How do you calculate how much CGT you will pay? It's simple. When you sell an asset, just subtract the selling price from the original purchase cost. The remainder is your gain or loss. The original purchase cost includes legal fees and stamp duties. 

How To Calculate Capital Gains Tax 

  • Calculate what you received for your asset
  • Calculate the cost of your asset
  • Subtract the cost of the asset from what you received from the asset
  • Repeat the steps above for each capital gains tax event you trigger in the financial year
  • You can subtract your capital losses from the capital gains
  • If the remainder is more than 0, you can apply for a 50% discount if you have had assets for over a year
  • If the remainder is less than zero, simply report the net gain or loss on your tax return

Example

Robert purchased $5,000 worth of shares and sold them for a profit of $500 after 8 months.

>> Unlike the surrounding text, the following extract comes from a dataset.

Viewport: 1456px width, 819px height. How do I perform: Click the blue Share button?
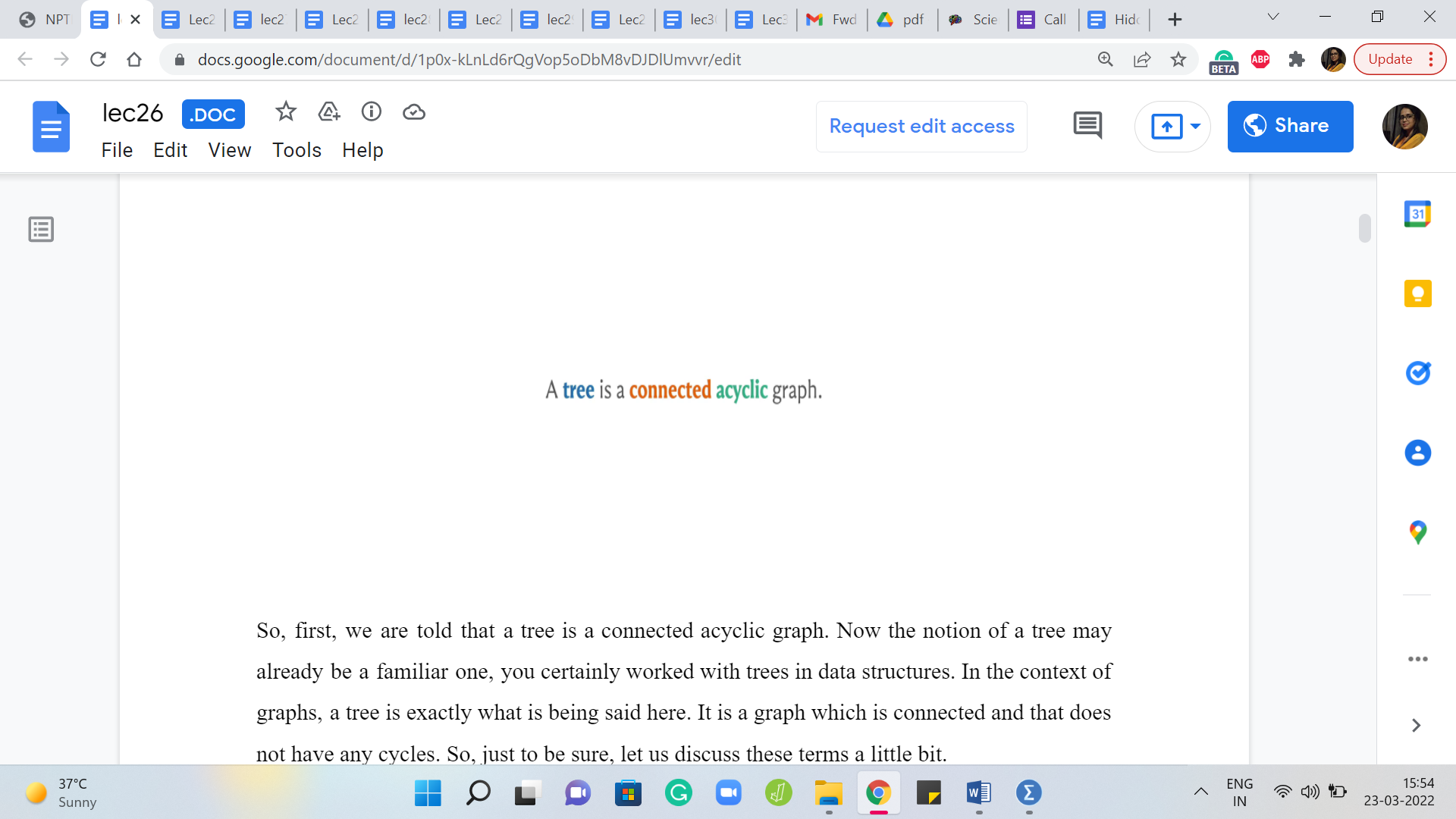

He has no capital losses, and no capital gains, so he would declare the $500 capital gain on his tax return. He will be taxed on this gain at his individual tax rate. The following year, Robert purchased a plot of land. He sold it after 14 months of ownership for a profit of $10,000. He had no other capital gains and no capital losses. Robert can apply the 50% discount so he would declare $5,000 of capital gains in his return. The year rule provides a 50% discount for those who hold onto assets for longer than a year.